А что получилось с шаром Li Bien?Кто выбросил его на свалку? И почему его так аккуратно положили, вместо того чтобы бросить об обледенелую землю, после чего он бы просто разлетелся на сотни осколков, которые было бы невозможно идентифицировать?
К счастью, инспектор Гамаш любил головоломки. Внезапно со стороны деревенской площади к нему метнулась темная тень.
— Henri! Viens ici! [60]— послышался знакомый голос.
Для щенка с такими огромными ушами у Генри оказался на удивление плохой слух.
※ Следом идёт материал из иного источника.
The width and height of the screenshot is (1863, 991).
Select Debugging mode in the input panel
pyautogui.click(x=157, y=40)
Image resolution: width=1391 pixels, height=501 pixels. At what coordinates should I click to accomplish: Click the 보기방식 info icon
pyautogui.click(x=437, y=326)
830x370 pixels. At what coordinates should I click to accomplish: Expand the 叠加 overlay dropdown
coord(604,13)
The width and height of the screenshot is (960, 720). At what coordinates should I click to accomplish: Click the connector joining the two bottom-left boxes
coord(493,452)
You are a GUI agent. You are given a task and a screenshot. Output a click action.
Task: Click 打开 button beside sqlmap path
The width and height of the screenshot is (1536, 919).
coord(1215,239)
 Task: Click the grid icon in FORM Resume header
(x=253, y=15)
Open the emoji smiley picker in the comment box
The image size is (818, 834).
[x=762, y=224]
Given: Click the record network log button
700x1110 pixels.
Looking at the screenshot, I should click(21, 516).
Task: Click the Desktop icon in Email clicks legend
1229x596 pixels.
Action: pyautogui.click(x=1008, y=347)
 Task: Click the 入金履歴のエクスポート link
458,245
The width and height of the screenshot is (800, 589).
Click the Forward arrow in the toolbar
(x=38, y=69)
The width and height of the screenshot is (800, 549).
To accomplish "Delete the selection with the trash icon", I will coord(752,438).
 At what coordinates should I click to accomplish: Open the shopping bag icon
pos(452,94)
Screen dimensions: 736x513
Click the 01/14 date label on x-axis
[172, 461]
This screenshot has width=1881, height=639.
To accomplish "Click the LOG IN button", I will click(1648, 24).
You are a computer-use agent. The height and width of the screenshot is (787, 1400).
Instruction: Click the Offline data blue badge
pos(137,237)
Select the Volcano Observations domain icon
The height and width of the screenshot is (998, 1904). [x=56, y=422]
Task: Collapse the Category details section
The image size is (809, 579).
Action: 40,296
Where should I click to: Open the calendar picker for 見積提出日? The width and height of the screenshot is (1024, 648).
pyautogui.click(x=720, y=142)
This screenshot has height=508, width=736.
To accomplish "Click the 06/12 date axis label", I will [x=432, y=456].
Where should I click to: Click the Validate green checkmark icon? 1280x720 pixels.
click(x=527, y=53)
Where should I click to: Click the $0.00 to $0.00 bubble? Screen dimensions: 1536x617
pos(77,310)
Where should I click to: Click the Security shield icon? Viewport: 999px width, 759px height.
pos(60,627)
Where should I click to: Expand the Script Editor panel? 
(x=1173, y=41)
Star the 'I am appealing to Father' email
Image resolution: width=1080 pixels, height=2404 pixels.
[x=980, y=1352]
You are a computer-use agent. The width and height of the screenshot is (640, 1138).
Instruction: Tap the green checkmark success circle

Гамаш быстро отступил в сторону, и Генри, не успев отреагировать, на полной скорости пронесся мимо.
— Désolée, — пробормотала запыхавшаяся Эмили Лонгпре. — Генри, как тебе не стыдно!
— Мадам, я польщен, что Генри избрал меня в качестве своего товарища по играм, — с легким поклоном сказал Гамаш. При этом и он, и Эмили прекрасно знали, что Генри с не меньшим энтузиазмом играет с замерзшими какашками, так что планка была поднята не слишком высоко. Тем не менее Эм слегка наклонила голову, показывая, что оценила галантность старшего инспектора. Эмили Лонгпре относилась к вымирающей породе гранд-дам Квебека, которых так называли не потому, что они были высокомерными, требовательными и заносчивыми, а из-за свойственного им сильно развитого чувства собственного достоинства и доброжелательности.